**RECORDS PROVIDED**
>> Begin

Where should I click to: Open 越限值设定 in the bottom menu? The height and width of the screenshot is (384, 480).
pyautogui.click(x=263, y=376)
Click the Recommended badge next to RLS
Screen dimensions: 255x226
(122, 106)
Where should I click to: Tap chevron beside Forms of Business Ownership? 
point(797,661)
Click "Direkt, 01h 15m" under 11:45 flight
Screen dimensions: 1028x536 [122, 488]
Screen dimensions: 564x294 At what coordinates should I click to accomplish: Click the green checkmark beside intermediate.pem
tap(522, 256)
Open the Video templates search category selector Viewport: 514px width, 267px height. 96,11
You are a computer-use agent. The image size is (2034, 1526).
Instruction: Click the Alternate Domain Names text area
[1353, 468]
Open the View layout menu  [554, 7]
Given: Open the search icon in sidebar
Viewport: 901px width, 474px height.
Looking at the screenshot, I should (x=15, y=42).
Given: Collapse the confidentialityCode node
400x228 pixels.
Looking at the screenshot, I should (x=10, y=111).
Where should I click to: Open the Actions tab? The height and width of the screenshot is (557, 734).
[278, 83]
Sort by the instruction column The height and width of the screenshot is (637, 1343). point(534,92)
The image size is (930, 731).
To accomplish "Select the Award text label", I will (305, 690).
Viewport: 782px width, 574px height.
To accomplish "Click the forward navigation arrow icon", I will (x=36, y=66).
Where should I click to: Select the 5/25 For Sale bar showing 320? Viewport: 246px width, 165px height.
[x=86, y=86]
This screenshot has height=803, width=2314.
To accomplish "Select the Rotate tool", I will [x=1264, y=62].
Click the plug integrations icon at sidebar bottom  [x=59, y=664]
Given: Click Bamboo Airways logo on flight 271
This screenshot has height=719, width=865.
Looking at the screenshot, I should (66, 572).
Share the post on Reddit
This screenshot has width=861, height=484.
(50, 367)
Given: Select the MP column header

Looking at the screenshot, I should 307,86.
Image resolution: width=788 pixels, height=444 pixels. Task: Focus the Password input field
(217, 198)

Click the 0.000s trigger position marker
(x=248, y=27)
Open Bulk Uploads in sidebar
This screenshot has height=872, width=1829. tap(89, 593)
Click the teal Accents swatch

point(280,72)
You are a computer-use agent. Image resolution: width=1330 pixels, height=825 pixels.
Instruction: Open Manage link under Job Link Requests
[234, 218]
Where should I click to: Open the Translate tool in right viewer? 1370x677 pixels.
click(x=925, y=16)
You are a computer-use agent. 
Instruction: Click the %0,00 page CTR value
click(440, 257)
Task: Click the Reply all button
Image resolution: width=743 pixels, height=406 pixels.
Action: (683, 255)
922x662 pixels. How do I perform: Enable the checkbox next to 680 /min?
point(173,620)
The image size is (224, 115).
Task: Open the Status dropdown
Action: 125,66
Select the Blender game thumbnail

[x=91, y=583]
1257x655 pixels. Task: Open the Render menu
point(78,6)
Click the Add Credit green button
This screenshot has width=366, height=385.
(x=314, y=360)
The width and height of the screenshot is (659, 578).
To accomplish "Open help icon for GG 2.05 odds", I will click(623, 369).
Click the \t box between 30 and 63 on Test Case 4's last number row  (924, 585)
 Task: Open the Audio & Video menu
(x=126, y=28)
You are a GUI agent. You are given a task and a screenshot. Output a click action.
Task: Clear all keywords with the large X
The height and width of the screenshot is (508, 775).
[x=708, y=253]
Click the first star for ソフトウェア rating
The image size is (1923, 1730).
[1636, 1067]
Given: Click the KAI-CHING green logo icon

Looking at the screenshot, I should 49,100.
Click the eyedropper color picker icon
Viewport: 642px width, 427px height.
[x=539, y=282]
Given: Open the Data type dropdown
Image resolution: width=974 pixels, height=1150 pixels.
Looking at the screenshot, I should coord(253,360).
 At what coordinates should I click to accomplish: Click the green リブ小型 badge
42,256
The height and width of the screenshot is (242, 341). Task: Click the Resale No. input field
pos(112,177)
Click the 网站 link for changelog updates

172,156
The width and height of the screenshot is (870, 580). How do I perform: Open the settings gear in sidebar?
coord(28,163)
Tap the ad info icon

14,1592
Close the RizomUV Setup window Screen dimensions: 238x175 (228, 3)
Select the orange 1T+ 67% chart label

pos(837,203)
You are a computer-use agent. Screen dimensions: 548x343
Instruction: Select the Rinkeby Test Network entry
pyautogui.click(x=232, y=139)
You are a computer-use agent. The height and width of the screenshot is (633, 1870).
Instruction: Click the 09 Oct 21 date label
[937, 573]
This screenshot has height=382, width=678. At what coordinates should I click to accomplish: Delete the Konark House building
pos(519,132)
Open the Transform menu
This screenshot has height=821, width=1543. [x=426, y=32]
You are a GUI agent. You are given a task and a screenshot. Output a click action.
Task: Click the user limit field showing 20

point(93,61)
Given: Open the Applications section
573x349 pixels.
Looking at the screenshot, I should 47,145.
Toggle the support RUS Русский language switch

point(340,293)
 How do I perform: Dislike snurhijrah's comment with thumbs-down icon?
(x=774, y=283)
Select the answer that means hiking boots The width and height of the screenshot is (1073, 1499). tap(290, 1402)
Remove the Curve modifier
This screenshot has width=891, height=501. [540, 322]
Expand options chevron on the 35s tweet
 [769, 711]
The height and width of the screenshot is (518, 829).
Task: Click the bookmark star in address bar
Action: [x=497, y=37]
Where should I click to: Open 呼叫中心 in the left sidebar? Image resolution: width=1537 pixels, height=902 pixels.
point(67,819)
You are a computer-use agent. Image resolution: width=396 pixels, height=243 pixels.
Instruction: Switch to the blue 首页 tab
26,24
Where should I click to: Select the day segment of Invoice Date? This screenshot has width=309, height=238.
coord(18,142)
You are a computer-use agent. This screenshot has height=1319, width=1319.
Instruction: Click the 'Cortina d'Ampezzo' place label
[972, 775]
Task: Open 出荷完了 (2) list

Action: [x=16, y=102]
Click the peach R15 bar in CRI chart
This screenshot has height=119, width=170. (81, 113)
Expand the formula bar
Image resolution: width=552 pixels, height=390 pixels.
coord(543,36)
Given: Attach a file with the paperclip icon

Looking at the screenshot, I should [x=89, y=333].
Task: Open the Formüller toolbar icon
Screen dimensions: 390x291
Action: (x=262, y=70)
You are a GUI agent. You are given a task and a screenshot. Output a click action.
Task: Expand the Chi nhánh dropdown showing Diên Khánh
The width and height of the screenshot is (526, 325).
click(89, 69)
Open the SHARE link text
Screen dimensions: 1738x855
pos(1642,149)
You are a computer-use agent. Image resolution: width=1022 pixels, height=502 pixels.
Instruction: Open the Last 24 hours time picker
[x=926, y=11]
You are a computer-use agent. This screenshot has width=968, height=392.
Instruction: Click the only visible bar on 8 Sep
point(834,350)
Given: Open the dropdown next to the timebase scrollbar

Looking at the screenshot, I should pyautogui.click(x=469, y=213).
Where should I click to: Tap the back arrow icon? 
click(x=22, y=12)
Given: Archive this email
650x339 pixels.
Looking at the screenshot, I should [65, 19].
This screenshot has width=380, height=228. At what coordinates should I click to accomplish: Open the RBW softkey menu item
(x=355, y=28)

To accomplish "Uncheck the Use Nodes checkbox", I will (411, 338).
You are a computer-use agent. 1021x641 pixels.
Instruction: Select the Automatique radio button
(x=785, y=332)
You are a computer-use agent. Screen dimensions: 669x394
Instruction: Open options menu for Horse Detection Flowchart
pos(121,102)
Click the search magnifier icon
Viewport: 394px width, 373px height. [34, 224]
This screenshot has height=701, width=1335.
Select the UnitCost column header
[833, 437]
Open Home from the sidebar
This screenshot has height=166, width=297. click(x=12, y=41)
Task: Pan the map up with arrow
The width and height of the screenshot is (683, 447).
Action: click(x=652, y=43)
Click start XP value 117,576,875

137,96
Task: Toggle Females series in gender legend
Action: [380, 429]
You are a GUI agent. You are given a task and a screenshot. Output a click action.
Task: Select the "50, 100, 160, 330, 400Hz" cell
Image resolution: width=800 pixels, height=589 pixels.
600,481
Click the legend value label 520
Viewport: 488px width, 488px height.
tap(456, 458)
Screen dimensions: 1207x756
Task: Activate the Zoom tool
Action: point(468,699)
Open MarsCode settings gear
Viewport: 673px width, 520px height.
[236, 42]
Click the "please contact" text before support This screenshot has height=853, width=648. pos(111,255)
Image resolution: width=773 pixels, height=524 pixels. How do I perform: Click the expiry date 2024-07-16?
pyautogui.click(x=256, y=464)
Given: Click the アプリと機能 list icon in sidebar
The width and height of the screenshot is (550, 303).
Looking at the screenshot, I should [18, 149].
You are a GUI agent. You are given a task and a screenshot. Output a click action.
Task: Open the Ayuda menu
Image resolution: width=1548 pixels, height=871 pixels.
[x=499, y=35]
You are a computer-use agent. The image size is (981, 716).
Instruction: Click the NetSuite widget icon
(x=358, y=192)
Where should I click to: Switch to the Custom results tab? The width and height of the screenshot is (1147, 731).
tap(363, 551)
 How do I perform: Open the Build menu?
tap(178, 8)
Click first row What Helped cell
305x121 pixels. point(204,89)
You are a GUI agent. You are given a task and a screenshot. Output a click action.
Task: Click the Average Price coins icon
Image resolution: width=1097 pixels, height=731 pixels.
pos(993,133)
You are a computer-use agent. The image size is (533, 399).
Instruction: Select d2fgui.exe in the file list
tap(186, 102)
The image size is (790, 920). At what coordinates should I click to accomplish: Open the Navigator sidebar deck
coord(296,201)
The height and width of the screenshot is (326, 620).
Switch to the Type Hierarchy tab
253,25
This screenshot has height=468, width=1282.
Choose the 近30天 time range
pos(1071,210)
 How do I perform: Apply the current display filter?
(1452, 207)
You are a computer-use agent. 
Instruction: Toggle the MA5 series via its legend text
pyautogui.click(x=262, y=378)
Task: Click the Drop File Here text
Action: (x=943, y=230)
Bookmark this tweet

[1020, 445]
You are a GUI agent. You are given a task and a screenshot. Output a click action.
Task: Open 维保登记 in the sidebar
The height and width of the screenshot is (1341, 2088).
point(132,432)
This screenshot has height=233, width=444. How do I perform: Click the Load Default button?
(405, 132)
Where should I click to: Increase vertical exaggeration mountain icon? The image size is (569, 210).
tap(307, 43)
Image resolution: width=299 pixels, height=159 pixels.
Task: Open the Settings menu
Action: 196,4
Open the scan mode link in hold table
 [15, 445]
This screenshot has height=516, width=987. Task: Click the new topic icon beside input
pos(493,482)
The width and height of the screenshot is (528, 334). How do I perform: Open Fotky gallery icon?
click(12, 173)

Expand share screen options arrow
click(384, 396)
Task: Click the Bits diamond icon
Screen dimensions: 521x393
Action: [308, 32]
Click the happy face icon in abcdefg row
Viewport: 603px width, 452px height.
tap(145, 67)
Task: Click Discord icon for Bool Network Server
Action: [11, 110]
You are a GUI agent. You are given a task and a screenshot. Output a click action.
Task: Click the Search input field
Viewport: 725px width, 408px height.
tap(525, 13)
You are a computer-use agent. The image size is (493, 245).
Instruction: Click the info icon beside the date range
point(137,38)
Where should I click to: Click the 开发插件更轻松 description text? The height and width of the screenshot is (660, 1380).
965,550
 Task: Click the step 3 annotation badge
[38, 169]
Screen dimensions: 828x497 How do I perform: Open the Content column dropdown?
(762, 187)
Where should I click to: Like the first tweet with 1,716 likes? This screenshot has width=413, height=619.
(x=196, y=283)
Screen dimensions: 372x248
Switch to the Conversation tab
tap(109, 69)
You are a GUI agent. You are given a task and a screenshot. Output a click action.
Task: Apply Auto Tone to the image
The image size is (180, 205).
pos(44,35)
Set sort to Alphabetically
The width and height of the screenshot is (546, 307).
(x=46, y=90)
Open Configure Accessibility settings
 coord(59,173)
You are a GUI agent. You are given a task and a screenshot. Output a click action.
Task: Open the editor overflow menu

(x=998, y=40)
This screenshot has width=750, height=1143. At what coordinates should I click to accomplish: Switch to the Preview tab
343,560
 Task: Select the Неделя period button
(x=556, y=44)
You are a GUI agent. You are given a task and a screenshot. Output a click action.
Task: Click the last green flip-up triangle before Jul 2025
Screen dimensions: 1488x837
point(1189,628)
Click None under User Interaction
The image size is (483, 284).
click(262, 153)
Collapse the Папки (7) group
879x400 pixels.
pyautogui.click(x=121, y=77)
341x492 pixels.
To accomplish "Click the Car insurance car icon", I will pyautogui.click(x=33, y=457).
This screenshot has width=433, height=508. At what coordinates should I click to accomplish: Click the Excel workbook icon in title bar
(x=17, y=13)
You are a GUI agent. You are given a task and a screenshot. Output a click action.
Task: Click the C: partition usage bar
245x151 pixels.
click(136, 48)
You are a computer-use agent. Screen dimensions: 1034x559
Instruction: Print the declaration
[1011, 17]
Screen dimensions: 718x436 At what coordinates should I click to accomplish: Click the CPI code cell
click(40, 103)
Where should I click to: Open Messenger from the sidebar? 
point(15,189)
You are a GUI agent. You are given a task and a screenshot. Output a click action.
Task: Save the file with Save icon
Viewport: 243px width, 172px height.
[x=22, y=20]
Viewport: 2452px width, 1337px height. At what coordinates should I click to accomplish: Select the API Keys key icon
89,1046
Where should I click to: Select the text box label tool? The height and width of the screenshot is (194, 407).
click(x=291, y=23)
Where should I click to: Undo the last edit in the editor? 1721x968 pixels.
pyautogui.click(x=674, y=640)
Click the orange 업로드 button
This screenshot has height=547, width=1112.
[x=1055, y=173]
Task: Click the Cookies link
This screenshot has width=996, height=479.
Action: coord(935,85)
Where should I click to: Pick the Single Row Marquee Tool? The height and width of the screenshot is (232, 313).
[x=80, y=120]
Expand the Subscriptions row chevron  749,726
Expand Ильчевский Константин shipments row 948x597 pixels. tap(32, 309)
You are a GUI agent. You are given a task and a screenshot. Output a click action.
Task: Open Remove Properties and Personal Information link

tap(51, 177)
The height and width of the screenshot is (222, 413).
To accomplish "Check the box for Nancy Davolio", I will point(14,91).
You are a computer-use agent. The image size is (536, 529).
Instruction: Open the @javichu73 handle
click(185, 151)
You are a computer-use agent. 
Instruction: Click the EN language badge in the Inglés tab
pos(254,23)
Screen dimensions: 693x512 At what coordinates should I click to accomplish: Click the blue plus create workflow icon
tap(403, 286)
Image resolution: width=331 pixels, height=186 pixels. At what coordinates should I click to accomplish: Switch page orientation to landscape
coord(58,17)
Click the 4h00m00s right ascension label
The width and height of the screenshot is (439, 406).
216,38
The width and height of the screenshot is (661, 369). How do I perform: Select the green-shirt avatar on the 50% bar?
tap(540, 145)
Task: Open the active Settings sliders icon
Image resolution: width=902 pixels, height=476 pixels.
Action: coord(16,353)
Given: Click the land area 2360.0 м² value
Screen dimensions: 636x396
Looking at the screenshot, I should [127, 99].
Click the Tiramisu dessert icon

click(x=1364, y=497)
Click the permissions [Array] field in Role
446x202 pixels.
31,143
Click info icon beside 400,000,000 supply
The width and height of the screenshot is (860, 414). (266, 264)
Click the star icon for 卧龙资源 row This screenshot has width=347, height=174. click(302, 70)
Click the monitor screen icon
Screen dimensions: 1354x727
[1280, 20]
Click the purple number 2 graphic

>> End

**SET PROBLEM**
Print again, without any change, the lines of the records starting with the line that contains "You are a computer-use agent. Screen dimensions: 1034x559" and going on through the line that contains "tap(51, 177)", both of those lines included.

**SOLUTION**
You are a computer-use agent. Screen dimensions: 1034x559
Instruction: Print the declaration
[1011, 17]
Screen dimensions: 718x436 At what coordinates should I click to accomplish: Click the CPI code cell
click(40, 103)
Where should I click to: Open Messenger from the sidebar? 
point(15,189)
You are a GUI agent. You are given a task and a screenshot. Output a click action.
Task: Save the file with Save icon
Viewport: 243px width, 172px height.
[x=22, y=20]
Viewport: 2452px width, 1337px height. At what coordinates should I click to accomplish: Select the API Keys key icon
89,1046
Where should I click to: Select the text box label tool? The height and width of the screenshot is (194, 407).
click(x=291, y=23)
Where should I click to: Undo the last edit in the editor? 1721x968 pixels.
pyautogui.click(x=674, y=640)
Click the orange 업로드 button
This screenshot has height=547, width=1112.
[x=1055, y=173]
Task: Click the Cookies link
This screenshot has width=996, height=479.
Action: coord(935,85)
Where should I click to: Pick the Single Row Marquee Tool? The height and width of the screenshot is (232, 313).
[x=80, y=120]
Expand the Subscriptions row chevron  749,726
Expand Ильчевский Константин shipments row 948x597 pixels. tap(32, 309)
You are a GUI agent. You are given a task and a screenshot. Output a click action.
Task: Open Remove Properties and Personal Information link

tap(51, 177)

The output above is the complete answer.